*** RECORDED DATA ***

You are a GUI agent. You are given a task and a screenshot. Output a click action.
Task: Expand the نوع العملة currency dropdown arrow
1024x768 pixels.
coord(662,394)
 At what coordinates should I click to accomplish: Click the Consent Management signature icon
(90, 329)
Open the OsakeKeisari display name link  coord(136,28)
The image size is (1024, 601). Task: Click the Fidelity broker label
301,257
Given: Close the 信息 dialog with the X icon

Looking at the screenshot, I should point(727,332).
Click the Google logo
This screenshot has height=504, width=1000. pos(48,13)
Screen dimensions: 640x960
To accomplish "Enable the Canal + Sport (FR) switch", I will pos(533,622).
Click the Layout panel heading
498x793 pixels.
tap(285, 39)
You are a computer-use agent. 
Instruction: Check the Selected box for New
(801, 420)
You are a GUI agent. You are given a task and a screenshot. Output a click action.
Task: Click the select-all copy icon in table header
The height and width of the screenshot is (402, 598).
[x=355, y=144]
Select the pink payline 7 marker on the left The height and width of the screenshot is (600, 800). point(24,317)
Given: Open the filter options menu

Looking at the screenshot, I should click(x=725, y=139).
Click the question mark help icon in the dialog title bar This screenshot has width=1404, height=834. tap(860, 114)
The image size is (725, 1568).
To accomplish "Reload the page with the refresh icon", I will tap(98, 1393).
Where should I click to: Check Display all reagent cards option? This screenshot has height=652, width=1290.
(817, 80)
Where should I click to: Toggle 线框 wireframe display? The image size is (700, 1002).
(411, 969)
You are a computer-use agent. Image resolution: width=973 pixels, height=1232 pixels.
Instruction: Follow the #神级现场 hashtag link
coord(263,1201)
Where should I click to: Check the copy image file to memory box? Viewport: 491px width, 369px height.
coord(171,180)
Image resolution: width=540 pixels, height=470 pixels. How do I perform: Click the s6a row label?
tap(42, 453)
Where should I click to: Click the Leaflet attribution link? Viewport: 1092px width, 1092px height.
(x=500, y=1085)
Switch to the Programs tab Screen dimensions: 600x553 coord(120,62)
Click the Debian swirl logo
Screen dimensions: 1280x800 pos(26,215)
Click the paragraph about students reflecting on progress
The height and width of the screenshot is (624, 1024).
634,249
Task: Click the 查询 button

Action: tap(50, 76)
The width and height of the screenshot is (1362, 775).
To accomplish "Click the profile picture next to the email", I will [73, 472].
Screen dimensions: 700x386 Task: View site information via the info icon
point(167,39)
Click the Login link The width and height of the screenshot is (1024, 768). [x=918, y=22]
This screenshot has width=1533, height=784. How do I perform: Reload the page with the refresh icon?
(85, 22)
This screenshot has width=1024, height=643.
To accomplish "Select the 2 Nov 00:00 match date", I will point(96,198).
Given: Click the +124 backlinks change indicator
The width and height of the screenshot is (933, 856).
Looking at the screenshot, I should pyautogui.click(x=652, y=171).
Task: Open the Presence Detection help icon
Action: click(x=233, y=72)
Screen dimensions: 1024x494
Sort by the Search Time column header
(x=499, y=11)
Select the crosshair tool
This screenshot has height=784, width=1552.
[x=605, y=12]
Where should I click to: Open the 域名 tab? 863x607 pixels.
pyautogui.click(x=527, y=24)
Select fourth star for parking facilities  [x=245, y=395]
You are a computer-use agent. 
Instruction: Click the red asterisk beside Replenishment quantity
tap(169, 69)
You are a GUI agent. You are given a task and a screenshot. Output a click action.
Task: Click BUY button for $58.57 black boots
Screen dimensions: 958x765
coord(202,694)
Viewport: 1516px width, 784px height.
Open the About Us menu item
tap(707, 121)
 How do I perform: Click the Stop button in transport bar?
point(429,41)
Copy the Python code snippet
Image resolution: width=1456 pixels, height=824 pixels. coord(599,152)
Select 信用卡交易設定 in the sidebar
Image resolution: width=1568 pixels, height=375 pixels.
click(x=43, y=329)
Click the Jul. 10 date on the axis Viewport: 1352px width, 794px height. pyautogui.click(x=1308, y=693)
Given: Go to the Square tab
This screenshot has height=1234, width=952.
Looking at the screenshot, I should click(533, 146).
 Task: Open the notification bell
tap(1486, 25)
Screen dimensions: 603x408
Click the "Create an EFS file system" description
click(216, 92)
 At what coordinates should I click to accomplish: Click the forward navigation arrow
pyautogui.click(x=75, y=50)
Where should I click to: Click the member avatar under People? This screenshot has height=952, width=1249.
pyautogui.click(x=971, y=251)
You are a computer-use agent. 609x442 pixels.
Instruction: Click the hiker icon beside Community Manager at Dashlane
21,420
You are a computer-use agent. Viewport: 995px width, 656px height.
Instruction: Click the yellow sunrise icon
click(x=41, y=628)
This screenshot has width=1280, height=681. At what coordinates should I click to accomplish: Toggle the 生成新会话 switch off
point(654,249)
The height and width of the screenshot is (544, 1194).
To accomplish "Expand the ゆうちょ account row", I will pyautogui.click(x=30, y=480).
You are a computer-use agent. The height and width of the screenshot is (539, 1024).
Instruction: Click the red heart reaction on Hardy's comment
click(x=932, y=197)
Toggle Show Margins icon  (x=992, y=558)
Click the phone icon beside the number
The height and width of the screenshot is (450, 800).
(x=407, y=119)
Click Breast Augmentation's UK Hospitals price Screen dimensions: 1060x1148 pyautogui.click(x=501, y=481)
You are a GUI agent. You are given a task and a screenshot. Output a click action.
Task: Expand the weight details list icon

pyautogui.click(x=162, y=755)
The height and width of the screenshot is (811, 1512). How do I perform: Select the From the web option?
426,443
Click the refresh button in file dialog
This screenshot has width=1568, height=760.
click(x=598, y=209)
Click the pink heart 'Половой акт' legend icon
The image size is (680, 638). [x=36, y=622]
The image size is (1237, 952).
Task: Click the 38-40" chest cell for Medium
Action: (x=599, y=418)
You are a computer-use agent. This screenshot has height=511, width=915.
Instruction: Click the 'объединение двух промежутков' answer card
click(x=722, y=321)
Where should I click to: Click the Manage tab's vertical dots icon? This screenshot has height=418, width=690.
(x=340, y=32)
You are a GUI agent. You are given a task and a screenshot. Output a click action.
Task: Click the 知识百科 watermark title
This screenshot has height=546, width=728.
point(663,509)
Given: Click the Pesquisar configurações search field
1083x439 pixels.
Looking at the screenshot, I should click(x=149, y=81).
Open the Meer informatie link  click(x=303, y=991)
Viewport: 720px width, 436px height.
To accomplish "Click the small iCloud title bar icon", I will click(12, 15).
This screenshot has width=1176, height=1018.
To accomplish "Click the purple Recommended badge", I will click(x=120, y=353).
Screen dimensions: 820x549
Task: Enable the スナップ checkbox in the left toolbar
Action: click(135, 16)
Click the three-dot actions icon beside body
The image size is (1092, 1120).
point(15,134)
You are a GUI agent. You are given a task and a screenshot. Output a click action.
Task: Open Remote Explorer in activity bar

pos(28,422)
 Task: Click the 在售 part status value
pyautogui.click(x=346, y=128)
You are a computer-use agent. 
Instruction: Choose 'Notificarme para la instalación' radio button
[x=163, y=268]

*** End of RECORDED DATA ***

## WORK TASK
Check each line of the records for the string "title" and state how many lines contain it. Give only the number.

## TASK ANSWER
3